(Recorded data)
════════════════════
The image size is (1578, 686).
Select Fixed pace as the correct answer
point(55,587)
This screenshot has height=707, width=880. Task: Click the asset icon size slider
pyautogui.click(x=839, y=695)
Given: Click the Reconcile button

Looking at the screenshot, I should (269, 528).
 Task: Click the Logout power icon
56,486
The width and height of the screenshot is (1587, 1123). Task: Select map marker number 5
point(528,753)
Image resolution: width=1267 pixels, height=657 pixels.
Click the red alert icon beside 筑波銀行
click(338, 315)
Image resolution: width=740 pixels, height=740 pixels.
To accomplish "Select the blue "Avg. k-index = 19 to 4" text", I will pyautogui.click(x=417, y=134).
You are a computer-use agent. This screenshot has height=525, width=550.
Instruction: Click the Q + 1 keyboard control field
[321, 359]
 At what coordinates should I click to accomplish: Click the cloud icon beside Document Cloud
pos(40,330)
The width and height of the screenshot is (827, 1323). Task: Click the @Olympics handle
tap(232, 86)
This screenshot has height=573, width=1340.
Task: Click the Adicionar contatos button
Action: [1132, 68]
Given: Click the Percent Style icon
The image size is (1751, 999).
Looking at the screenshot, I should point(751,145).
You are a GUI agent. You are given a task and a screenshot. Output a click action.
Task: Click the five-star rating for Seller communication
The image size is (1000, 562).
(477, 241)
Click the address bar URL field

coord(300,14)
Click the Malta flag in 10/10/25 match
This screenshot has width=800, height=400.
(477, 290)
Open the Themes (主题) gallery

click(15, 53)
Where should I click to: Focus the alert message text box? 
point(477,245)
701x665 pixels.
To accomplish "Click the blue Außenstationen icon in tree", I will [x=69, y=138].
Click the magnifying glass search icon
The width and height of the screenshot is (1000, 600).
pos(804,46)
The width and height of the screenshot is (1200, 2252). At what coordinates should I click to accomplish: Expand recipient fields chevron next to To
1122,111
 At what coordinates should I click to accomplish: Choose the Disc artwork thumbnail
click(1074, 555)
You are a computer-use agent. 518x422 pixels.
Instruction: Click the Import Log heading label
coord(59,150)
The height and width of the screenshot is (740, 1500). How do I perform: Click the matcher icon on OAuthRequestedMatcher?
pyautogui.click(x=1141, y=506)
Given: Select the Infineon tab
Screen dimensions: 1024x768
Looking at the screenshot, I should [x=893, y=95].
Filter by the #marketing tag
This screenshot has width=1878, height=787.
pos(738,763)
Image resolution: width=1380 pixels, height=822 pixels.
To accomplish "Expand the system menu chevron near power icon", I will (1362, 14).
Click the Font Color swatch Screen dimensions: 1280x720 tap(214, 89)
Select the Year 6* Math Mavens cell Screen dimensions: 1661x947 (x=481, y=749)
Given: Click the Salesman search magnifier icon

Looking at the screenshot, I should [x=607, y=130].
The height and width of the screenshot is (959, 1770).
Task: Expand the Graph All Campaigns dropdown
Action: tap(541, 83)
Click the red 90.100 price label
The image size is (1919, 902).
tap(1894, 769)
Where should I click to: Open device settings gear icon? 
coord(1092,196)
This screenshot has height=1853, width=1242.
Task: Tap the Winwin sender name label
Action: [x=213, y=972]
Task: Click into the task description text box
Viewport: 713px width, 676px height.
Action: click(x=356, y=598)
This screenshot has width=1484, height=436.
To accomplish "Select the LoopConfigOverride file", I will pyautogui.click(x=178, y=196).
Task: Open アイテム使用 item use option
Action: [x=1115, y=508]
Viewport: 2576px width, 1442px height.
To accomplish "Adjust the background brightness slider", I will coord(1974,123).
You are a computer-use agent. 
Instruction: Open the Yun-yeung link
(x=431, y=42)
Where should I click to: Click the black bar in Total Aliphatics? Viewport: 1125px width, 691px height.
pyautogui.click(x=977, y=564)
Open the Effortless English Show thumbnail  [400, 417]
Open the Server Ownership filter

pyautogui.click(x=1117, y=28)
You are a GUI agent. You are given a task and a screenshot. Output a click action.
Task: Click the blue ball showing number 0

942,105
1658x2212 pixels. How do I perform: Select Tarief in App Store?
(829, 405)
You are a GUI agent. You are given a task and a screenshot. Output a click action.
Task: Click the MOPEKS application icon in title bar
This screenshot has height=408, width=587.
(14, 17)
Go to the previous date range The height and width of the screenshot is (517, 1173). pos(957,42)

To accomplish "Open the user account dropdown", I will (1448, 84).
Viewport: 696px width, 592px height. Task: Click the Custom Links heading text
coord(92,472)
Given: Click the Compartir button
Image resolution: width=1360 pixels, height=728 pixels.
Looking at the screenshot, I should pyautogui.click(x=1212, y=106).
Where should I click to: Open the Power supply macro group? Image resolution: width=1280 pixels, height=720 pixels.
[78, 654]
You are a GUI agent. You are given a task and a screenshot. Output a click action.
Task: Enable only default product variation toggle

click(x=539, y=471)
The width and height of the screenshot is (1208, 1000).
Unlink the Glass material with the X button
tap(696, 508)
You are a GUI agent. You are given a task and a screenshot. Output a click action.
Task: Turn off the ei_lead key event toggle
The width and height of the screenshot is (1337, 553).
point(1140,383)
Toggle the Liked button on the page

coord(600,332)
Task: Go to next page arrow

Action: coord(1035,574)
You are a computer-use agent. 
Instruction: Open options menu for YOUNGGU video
════════════════════
TASK TO CARRY OUT: Word for word, give the records again.

SOLUTION BELOW:
The image size is (1578, 686).
Select Fixed pace as the correct answer
point(55,587)
This screenshot has height=707, width=880. Task: Click the asset icon size slider
pyautogui.click(x=839, y=695)
Given: Click the Reconcile button

Looking at the screenshot, I should (269, 528).
 Task: Click the Logout power icon
56,486
The width and height of the screenshot is (1587, 1123). Task: Select map marker number 5
point(528,753)
Image resolution: width=1267 pixels, height=657 pixels.
Click the red alert icon beside 筑波銀行
click(338, 315)
Image resolution: width=740 pixels, height=740 pixels.
To accomplish "Select the blue "Avg. k-index = 19 to 4" text", I will pyautogui.click(x=417, y=134).
You are a computer-use agent. This screenshot has height=525, width=550.
Instruction: Click the Q + 1 keyboard control field
[321, 359]
 At what coordinates should I click to accomplish: Click the cloud icon beside Document Cloud
pos(40,330)
The width and height of the screenshot is (827, 1323). Task: Click the @Olympics handle
tap(232, 86)
This screenshot has height=573, width=1340.
Task: Click the Adicionar contatos button
Action: [1132, 68]
Given: Click the Percent Style icon
The image size is (1751, 999).
Looking at the screenshot, I should point(751,145).
You are a GUI agent. You are given a task and a screenshot. Output a click action.
Task: Click the five-star rating for Seller communication
The image size is (1000, 562).
(477, 241)
Click the address bar URL field

coord(300,14)
Click the Malta flag in 10/10/25 match
This screenshot has width=800, height=400.
(477, 290)
Open the Themes (主题) gallery

click(15, 53)
Where should I click to: Focus the alert message text box? 
point(477,245)
701x665 pixels.
To accomplish "Click the blue Außenstationen icon in tree", I will [x=69, y=138].
Click the magnifying glass search icon
The width and height of the screenshot is (1000, 600).
pos(804,46)
The width and height of the screenshot is (1200, 2252). At what coordinates should I click to accomplish: Expand recipient fields chevron next to To
1122,111
 At what coordinates should I click to accomplish: Choose the Disc artwork thumbnail
click(1074, 555)
You are a computer-use agent. 518x422 pixels.
Instruction: Click the Import Log heading label
coord(59,150)
The height and width of the screenshot is (740, 1500). How do I perform: Click the matcher icon on OAuthRequestedMatcher?
pyautogui.click(x=1141, y=506)
Given: Select the Infineon tab
Screen dimensions: 1024x768
Looking at the screenshot, I should [x=893, y=95].
Filter by the #marketing tag
This screenshot has width=1878, height=787.
pos(738,763)
Image resolution: width=1380 pixels, height=822 pixels.
To accomplish "Expand the system menu chevron near power icon", I will (1362, 14).
Click the Font Color swatch Screen dimensions: 1280x720 tap(214, 89)
Select the Year 6* Math Mavens cell Screen dimensions: 1661x947 (x=481, y=749)
Given: Click the Salesman search magnifier icon

Looking at the screenshot, I should [x=607, y=130].
The height and width of the screenshot is (959, 1770).
Task: Expand the Graph All Campaigns dropdown
Action: tap(541, 83)
Click the red 90.100 price label
The image size is (1919, 902).
tap(1894, 769)
Where should I click to: Open device settings gear icon? 
coord(1092,196)
This screenshot has height=1853, width=1242.
Task: Tap the Winwin sender name label
Action: [x=213, y=972]
Task: Click into the task description text box
Viewport: 713px width, 676px height.
Action: click(x=356, y=598)
This screenshot has width=1484, height=436.
To accomplish "Select the LoopConfigOverride file", I will pyautogui.click(x=178, y=196).
Task: Open アイテム使用 item use option
Action: [x=1115, y=508]
Viewport: 2576px width, 1442px height.
To accomplish "Adjust the background brightness slider", I will coord(1974,123).
You are a computer-use agent. 
Instruction: Open the Yun-yeung link
(x=431, y=42)
Where should I click to: Click the black bar in Total Aliphatics? Viewport: 1125px width, 691px height.
pyautogui.click(x=977, y=564)
Open the Effortless English Show thumbnail  [400, 417]
Open the Server Ownership filter

pyautogui.click(x=1117, y=28)
You are a GUI agent. You are given a task and a screenshot. Output a click action.
Task: Click the blue ball showing number 0

942,105
1658x2212 pixels. How do I perform: Select Tarief in App Store?
(829, 405)
You are a GUI agent. You are given a task and a screenshot. Output a click action.
Task: Click the MOPEKS application icon in title bar
This screenshot has height=408, width=587.
(14, 17)
Go to the previous date range The height and width of the screenshot is (517, 1173). pos(957,42)

To accomplish "Open the user account dropdown", I will (1448, 84).
Viewport: 696px width, 592px height. Task: Click the Custom Links heading text
coord(92,472)
Given: Click the Compartir button
Image resolution: width=1360 pixels, height=728 pixels.
Looking at the screenshot, I should pyautogui.click(x=1212, y=106).
Where should I click to: Open the Power supply macro group? Image resolution: width=1280 pixels, height=720 pixels.
[78, 654]
You are a GUI agent. You are given a task and a screenshot. Output a click action.
Task: Enable only default product variation toggle

click(x=539, y=471)
The width and height of the screenshot is (1208, 1000).
Unlink the Glass material with the X button
tap(696, 508)
You are a GUI agent. You are given a task and a screenshot. Output a click action.
Task: Turn off the ei_lead key event toggle
The width and height of the screenshot is (1337, 553).
point(1140,383)
Toggle the Liked button on the page

coord(600,332)
Task: Go to next page arrow

Action: coord(1035,574)
You are a computer-use agent. 
Instruction: Open options menu for YOUNGGU video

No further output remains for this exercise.